====== Given data

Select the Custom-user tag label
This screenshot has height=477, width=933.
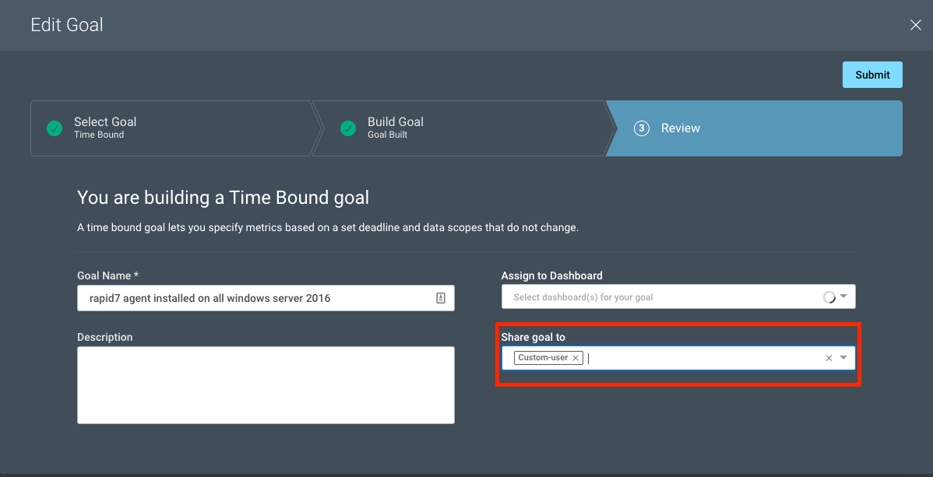[x=543, y=358]
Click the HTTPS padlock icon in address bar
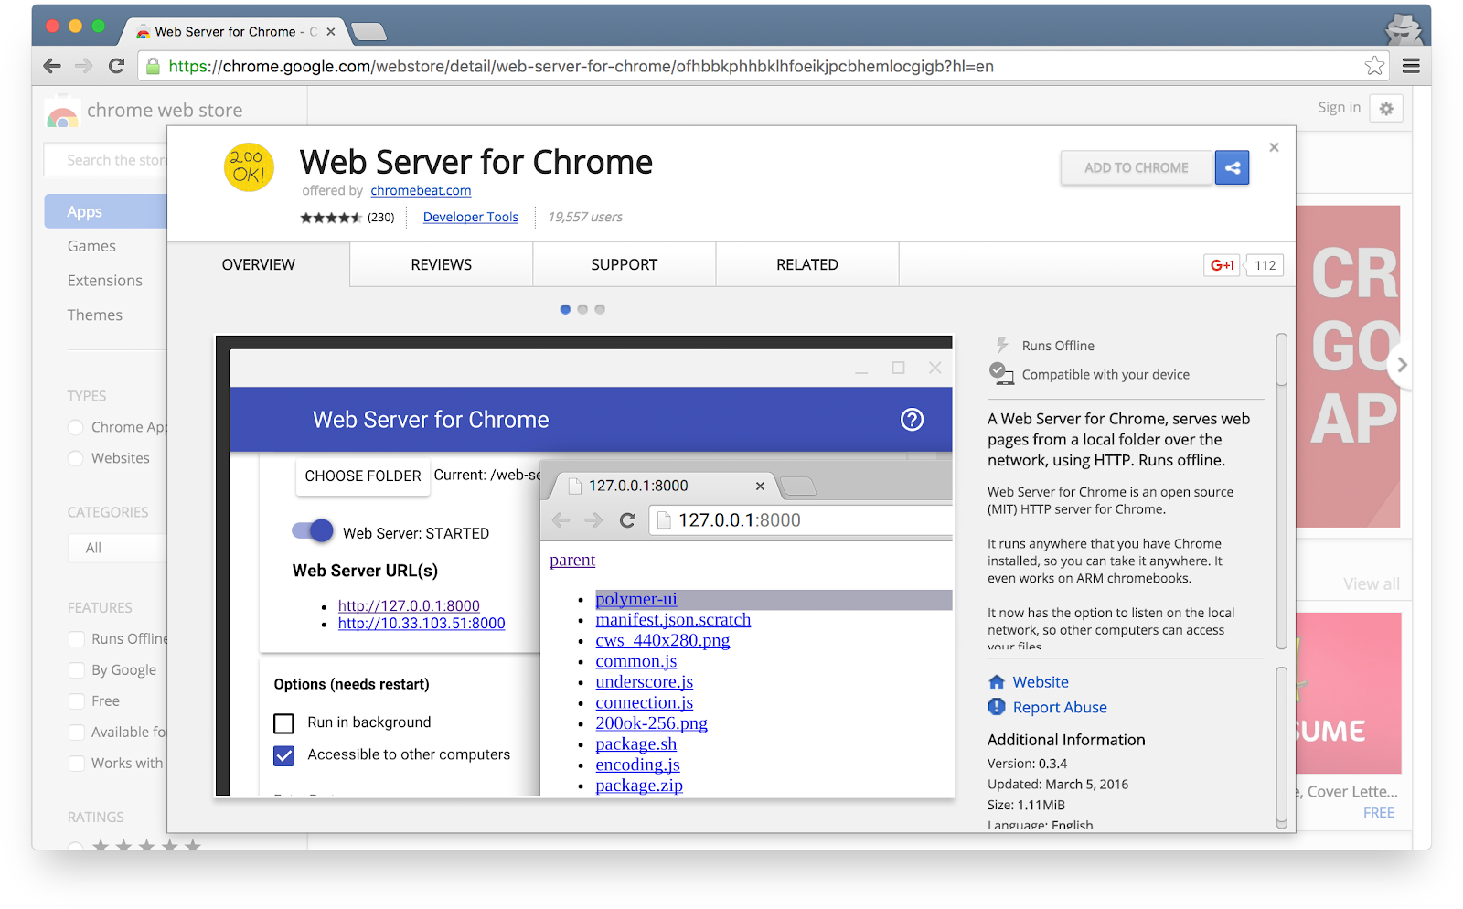1463x909 pixels. pos(152,66)
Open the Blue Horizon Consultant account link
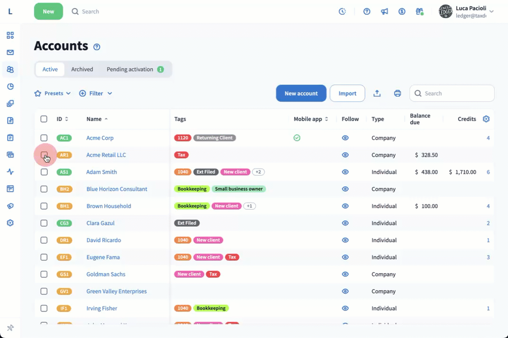This screenshot has width=508, height=338. [117, 189]
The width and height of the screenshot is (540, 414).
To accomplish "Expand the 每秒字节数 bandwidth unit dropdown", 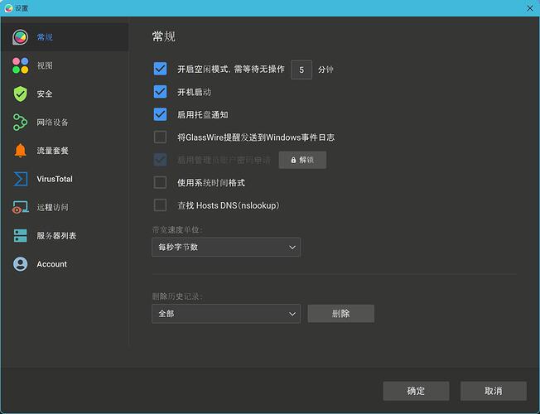I will [225, 247].
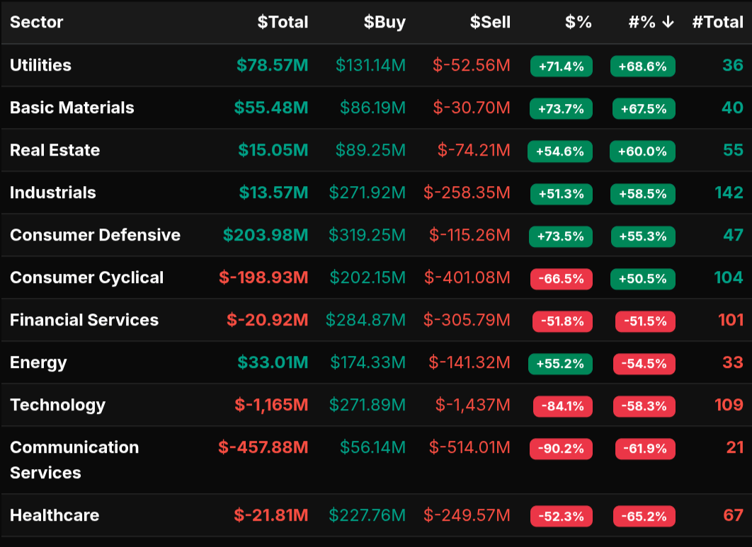The height and width of the screenshot is (547, 752).
Task: Click Utilities +71.4% green badge
Action: click(x=561, y=67)
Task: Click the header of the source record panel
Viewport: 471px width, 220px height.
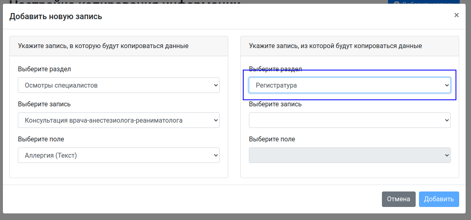Action: (335, 46)
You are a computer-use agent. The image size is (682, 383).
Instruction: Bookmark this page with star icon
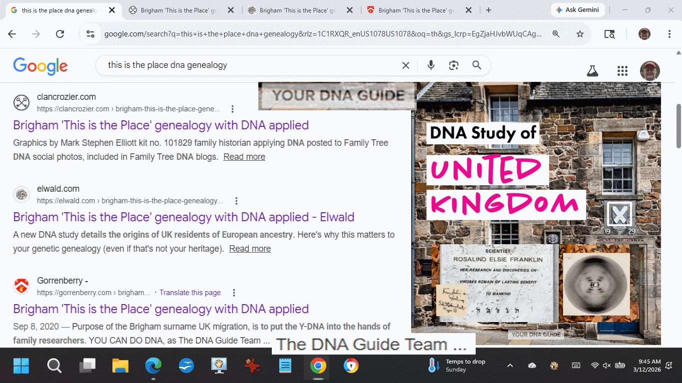click(x=580, y=34)
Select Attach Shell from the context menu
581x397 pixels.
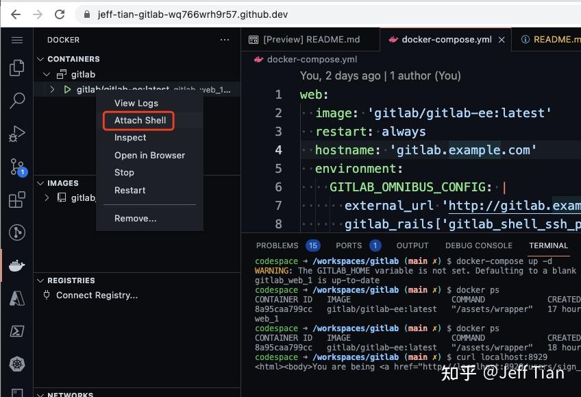(x=138, y=120)
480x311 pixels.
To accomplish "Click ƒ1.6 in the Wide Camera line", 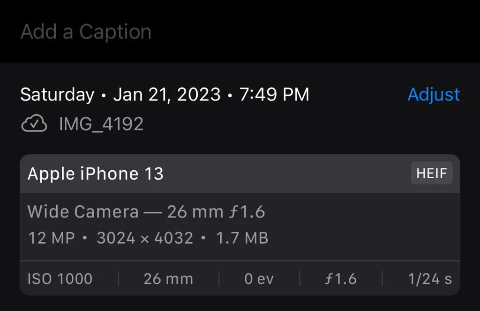I will [x=248, y=212].
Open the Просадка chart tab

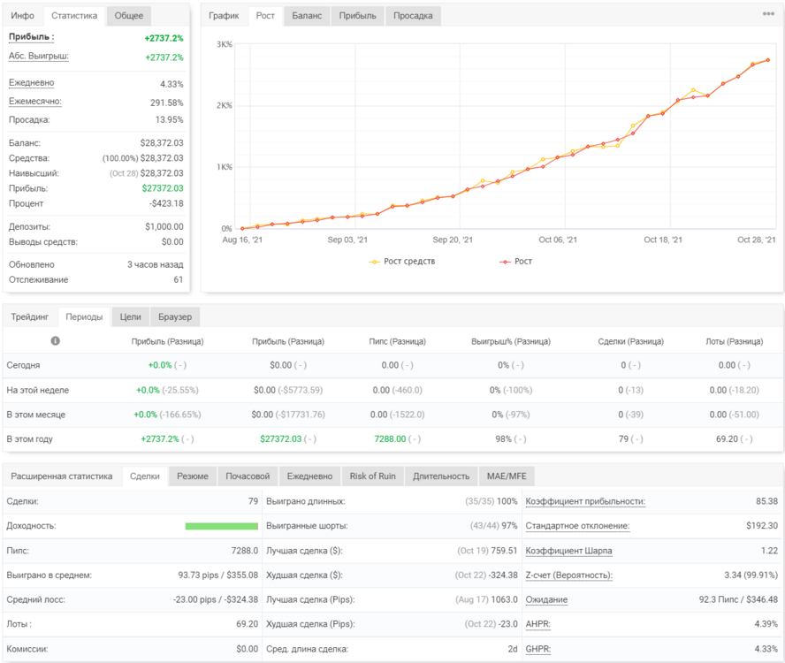point(413,16)
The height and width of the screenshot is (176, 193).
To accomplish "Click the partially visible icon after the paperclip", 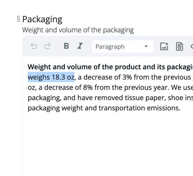I will point(191,46).
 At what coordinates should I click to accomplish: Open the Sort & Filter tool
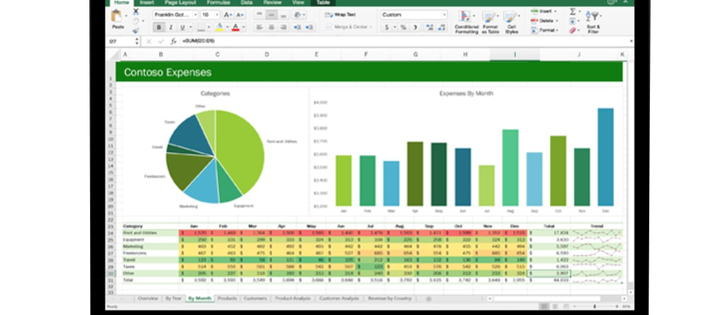click(x=593, y=21)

============

#### [Short problem]
List every line in the rows above that contains the word "Select". Case counts, so include only lines with that exact capitalization.

#### [Solution to the problem]
Select the Custom-user tag label
Select Attach Shell from the context menu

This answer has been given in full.